[Work to complete] Each line from the one containing "Image resolution: width=299" to the end of the material below is to be restated exactly, with pictures skipped.

[Data extracts]
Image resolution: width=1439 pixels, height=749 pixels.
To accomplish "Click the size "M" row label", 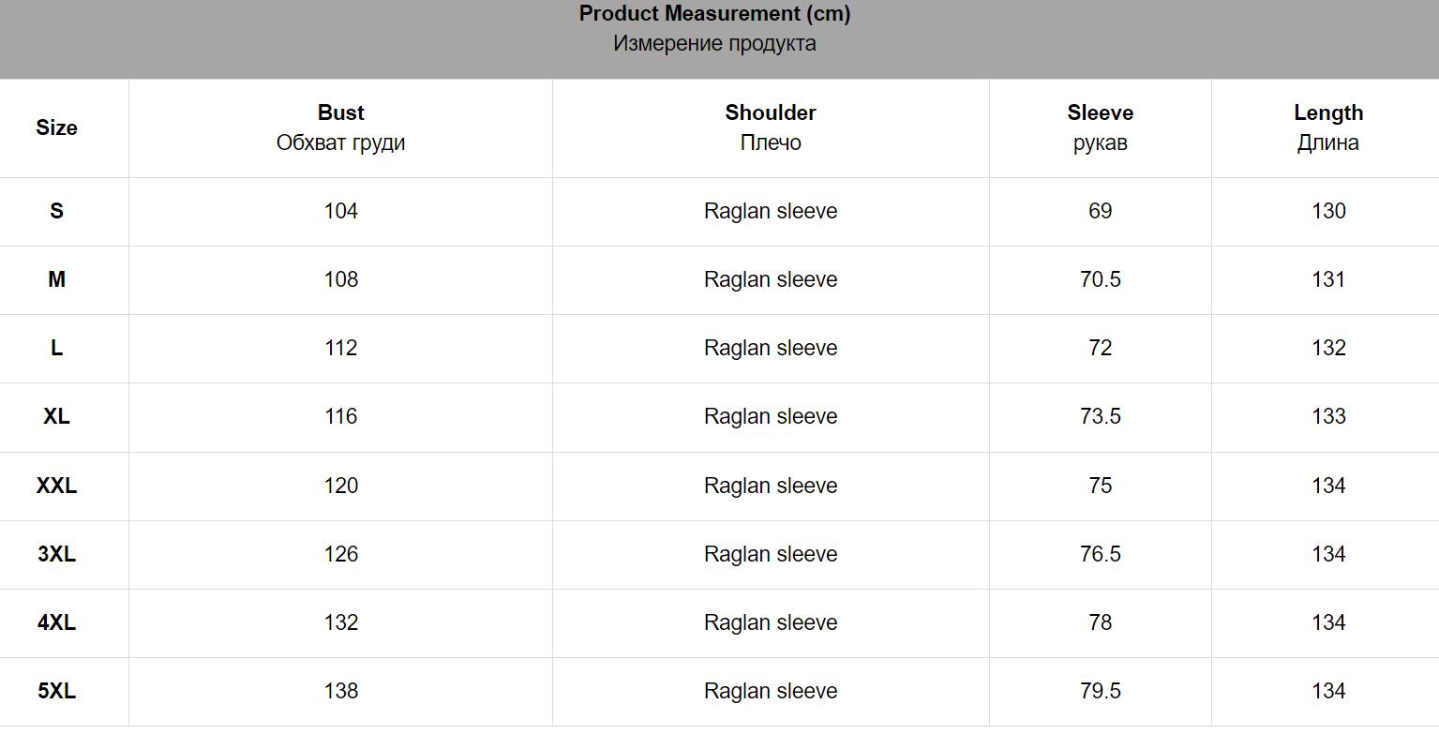I will (x=56, y=280).
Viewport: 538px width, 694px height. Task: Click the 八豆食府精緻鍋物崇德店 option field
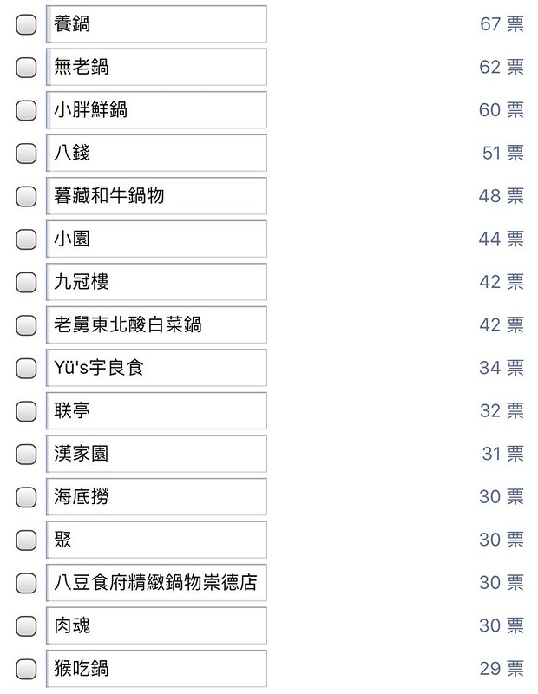point(156,583)
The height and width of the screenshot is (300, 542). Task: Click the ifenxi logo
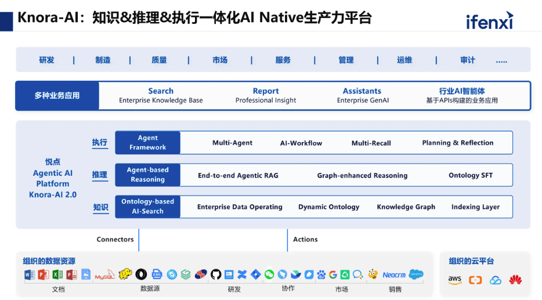click(489, 21)
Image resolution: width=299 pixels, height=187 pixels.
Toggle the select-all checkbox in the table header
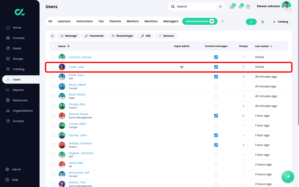53,46
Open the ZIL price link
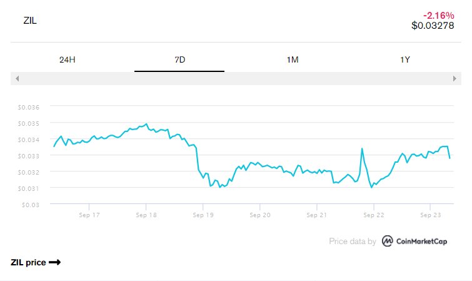The width and height of the screenshot is (472, 281). pyautogui.click(x=28, y=263)
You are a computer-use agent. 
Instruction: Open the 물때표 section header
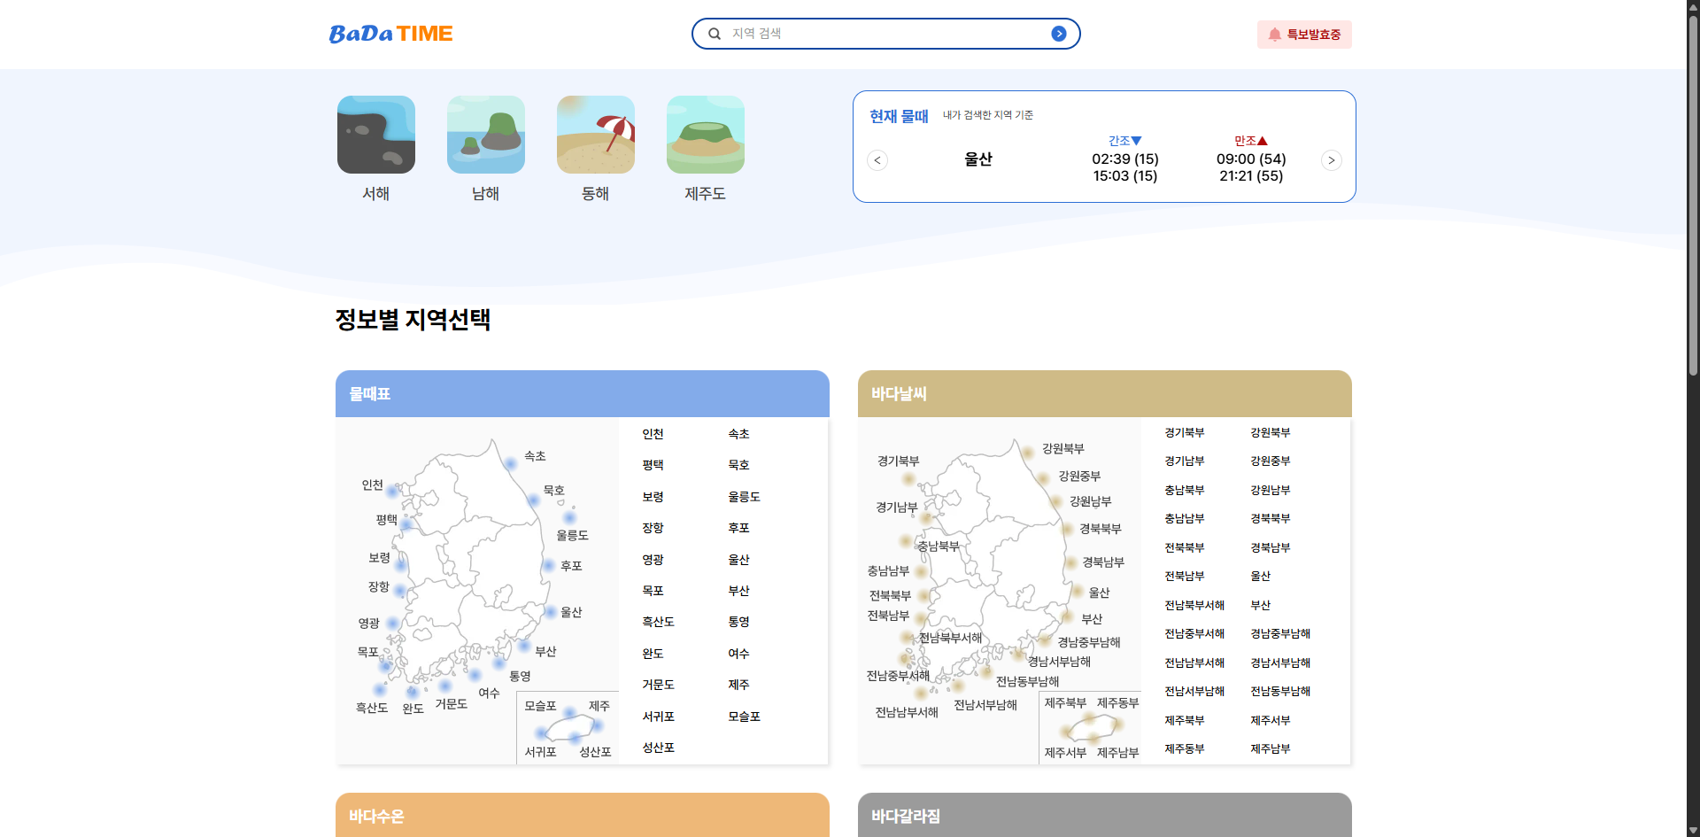click(582, 394)
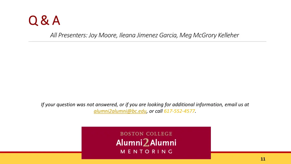Click the Alumni2Alumni Mentoring logo banner
The height and width of the screenshot is (164, 291).
[x=146, y=143]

[Your response]
Image resolution: width=299 pixels, height=187 pixels.
Toggle the select-all checkbox in the table header
53,46
Open the ZIL price link
The width and height of the screenshot is (472, 281). pyautogui.click(x=28, y=263)
You are a computer-use agent. 
Instruction: Open the 물때표 section header
click(582, 394)
Click the Alumni2Alumni Mentoring logo banner
The height and width of the screenshot is (164, 291).
[x=146, y=143]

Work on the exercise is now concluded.